Da un lato la richiesta di spazi comuni per l'installazione di telefonia cellulare e' sempre più vasta, ed i canoni pagati (talvolta superiori ai 10.000€ annue) allettano un numero sempre crescente di proprietari che in questo modo vedrebbero risolte le spesso croniche carenze di fondi nelle casse dei condomini;

dall'altro c'è una diffidenza da parte di molti condomini all'installazione di queste antenne in quanto molti credono che possano essere dannose.

Dal punto di vista condominiale, il problema và visto in sede di legittimità di delibera che concede in locazione un bene comune (ad esempio, la terrazza di copertura dello stabile) all'azienda di telefonia mobile.

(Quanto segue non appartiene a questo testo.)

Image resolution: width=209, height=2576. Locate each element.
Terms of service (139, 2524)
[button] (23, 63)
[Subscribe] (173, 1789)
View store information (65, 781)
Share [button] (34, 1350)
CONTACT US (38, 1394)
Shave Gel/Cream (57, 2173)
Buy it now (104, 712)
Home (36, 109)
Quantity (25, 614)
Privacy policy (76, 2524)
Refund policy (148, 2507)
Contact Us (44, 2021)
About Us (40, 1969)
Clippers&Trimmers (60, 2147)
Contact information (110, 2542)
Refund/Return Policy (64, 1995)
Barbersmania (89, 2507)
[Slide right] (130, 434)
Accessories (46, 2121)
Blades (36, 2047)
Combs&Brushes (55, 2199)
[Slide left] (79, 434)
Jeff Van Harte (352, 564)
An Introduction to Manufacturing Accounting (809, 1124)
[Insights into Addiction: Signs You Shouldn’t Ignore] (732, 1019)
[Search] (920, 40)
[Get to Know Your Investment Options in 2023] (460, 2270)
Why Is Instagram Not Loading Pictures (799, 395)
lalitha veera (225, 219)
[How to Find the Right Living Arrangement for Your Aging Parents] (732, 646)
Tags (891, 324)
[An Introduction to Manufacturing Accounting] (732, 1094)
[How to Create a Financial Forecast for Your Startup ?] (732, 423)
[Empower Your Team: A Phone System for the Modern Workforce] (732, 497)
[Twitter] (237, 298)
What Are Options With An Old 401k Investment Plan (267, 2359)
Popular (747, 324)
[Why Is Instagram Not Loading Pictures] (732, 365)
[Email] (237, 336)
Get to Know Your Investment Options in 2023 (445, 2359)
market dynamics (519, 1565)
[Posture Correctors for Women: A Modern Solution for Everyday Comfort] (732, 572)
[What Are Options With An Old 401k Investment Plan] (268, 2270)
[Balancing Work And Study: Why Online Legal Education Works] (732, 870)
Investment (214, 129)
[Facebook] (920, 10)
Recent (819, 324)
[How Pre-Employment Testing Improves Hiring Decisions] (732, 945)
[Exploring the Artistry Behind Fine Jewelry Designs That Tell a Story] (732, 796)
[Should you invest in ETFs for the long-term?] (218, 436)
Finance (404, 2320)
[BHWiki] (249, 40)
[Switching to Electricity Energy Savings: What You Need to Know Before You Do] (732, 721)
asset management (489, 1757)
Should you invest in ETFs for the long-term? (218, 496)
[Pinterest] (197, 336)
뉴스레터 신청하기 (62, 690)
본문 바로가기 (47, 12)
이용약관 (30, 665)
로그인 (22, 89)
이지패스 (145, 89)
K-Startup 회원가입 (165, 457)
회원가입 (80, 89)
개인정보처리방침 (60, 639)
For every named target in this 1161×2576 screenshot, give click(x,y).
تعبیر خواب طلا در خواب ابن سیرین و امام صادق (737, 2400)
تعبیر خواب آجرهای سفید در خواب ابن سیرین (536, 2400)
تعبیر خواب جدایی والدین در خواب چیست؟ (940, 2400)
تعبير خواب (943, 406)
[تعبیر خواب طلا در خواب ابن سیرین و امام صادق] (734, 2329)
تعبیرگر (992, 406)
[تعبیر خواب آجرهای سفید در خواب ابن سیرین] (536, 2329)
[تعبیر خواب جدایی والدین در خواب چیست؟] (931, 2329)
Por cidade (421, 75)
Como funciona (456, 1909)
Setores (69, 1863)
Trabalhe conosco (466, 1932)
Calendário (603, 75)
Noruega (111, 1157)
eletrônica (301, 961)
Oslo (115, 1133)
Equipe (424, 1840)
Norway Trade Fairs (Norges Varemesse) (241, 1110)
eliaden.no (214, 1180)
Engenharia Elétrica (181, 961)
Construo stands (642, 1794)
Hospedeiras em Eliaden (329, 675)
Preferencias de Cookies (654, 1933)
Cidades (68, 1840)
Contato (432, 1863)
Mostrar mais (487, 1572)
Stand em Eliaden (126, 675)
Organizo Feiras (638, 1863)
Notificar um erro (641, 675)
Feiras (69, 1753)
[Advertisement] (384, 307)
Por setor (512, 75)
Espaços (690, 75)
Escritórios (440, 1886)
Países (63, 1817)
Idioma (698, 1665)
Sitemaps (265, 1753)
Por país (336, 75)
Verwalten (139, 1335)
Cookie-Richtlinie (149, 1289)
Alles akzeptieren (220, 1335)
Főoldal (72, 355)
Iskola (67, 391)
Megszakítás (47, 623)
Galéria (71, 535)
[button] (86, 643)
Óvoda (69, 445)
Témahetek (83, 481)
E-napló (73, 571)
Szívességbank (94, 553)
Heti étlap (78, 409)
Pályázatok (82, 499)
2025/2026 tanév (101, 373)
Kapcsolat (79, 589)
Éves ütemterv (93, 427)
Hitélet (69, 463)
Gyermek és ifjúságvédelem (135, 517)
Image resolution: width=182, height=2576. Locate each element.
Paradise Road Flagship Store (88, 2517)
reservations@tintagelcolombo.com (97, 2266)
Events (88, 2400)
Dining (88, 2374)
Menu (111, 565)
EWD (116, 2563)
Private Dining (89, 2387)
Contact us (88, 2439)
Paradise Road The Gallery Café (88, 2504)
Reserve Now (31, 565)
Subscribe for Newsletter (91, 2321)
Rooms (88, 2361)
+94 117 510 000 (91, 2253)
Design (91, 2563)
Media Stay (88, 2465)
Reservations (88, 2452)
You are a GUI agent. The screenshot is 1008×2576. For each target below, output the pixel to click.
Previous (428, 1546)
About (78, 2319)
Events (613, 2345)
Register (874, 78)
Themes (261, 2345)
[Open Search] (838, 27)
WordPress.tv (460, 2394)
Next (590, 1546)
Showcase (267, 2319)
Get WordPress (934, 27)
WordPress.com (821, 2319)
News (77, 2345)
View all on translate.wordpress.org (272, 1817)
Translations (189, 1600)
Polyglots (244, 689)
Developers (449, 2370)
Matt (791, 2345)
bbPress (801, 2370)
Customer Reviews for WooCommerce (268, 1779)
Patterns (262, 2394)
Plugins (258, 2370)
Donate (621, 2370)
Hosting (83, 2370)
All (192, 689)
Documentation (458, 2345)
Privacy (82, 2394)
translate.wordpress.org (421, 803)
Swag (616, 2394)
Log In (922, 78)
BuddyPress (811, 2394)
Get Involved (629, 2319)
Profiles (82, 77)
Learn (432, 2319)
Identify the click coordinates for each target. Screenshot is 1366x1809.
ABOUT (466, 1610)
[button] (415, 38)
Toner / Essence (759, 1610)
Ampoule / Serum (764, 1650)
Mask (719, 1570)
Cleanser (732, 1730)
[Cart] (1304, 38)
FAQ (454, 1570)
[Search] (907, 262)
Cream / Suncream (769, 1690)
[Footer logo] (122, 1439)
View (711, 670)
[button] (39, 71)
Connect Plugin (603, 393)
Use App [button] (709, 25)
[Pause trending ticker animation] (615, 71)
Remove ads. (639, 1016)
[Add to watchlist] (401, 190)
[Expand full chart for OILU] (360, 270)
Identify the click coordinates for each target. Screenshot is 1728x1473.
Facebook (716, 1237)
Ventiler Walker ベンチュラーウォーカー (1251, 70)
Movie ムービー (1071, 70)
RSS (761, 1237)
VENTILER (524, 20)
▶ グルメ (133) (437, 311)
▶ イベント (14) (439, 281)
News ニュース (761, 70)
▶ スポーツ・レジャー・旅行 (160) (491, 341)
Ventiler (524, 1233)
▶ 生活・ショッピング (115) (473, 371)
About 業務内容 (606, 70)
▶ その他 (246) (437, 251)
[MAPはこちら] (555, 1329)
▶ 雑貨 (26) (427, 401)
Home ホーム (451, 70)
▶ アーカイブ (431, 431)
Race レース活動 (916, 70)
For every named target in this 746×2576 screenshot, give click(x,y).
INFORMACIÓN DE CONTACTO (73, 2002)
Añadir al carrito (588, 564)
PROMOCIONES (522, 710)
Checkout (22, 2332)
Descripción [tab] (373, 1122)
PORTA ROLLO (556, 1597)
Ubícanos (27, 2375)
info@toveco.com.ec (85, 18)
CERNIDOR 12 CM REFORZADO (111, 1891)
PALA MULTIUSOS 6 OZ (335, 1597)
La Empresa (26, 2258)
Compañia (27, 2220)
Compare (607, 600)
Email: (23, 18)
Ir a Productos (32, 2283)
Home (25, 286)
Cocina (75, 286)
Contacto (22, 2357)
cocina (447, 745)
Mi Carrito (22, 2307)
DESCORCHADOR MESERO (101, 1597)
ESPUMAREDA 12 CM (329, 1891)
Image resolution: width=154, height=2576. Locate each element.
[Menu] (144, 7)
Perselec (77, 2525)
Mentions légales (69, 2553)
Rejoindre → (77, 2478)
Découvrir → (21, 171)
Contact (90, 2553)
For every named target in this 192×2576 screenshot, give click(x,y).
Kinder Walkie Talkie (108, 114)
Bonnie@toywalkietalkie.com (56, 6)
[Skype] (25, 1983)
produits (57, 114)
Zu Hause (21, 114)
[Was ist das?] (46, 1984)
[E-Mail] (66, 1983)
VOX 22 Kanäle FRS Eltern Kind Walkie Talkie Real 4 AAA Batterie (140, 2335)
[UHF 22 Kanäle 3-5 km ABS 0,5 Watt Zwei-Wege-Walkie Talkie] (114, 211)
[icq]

Come verrà utilizzata la terrazza non è connesso alla problematica condominiale, ma privata, in quanto i singoli condomini potrebbero ricorrere a vie legali per un "danno temuto" una volta che la delibera sia stata regolarmente effettuata.

Questa delibera và approvata con la maggioranza dei due terzi dei partecipanti al condominio.

Se invece la terrazza é privata, non si tratta di un bene comune, e quindi l'utilizzo del detto - sempre che il regolamento di condominio non disponga in maniera diversa - non compete all'assemblea dei condomini.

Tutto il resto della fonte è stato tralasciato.